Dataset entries
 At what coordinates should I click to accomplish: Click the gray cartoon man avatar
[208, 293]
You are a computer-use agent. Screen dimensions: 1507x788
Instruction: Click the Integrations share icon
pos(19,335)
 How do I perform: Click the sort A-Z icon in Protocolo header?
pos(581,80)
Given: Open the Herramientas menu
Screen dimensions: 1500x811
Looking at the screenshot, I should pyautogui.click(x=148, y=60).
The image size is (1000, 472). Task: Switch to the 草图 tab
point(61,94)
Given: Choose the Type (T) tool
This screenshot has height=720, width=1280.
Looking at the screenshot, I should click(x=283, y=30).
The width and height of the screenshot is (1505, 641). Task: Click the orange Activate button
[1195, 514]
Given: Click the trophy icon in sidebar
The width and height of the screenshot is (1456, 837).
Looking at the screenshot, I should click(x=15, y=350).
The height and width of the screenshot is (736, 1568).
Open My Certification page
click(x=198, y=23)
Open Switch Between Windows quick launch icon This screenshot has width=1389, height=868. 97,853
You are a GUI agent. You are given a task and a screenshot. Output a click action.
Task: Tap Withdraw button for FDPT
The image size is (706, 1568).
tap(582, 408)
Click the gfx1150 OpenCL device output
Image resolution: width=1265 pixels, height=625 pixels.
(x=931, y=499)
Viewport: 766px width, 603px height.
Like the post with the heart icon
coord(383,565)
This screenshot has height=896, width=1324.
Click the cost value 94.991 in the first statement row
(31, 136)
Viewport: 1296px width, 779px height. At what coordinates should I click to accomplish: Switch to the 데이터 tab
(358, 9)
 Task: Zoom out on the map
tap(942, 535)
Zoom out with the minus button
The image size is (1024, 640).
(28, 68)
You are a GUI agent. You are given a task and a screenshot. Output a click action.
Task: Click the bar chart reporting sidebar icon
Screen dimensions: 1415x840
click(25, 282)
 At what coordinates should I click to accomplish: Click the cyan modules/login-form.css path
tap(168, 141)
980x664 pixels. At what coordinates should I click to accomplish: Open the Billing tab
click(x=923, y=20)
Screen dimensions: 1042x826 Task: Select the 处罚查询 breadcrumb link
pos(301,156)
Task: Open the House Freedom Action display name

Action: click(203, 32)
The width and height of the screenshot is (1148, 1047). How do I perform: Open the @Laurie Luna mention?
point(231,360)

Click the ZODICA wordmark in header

**About this task**:
Every line above must be reproduced exactly as it stands.

**Response to the exercise**:
 At what coordinates should I click to accomplish: Click the gray cartoon man avatar
[208, 293]
You are a computer-use agent. Screen dimensions: 1507x788
Instruction: Click the Integrations share icon
pos(19,335)
 How do I perform: Click the sort A-Z icon in Protocolo header?
pos(581,80)
Given: Open the Herramientas menu
Screen dimensions: 1500x811
Looking at the screenshot, I should pyautogui.click(x=148, y=60).
The image size is (1000, 472). Task: Switch to the 草图 tab
point(61,94)
Given: Choose the Type (T) tool
This screenshot has height=720, width=1280.
Looking at the screenshot, I should click(x=283, y=30).
The width and height of the screenshot is (1505, 641). Task: Click the orange Activate button
[1195, 514]
Given: Click the trophy icon in sidebar
The width and height of the screenshot is (1456, 837).
Looking at the screenshot, I should click(x=15, y=350).
The height and width of the screenshot is (736, 1568).
Open My Certification page
click(x=198, y=23)
Open Switch Between Windows quick launch icon This screenshot has width=1389, height=868. 97,853
You are a GUI agent. You are given a task and a screenshot. Output a click action.
Task: Tap Withdraw button for FDPT
The image size is (706, 1568).
tap(582, 408)
Click the gfx1150 OpenCL device output
Image resolution: width=1265 pixels, height=625 pixels.
(x=931, y=499)
Viewport: 766px width, 603px height.
Like the post with the heart icon
coord(383,565)
This screenshot has height=896, width=1324.
Click the cost value 94.991 in the first statement row
(31, 136)
Viewport: 1296px width, 779px height. At what coordinates should I click to accomplish: Switch to the 데이터 tab
(358, 9)
 Task: Zoom out on the map
tap(942, 535)
Zoom out with the minus button
The image size is (1024, 640).
(28, 68)
You are a GUI agent. You are given a task and a screenshot. Output a click action.
Task: Click the bar chart reporting sidebar icon
Screen dimensions: 1415x840
click(25, 282)
 At what coordinates should I click to accomplish: Click the cyan modules/login-form.css path
tap(168, 141)
980x664 pixels. At what coordinates should I click to accomplish: Open the Billing tab
click(x=923, y=20)
Screen dimensions: 1042x826 Task: Select the 处罚查询 breadcrumb link
pos(301,156)
Task: Open the House Freedom Action display name

Action: click(203, 32)
The width and height of the screenshot is (1148, 1047). How do I perform: Open the @Laurie Luna mention?
point(231,360)

Click the ZODICA wordmark in header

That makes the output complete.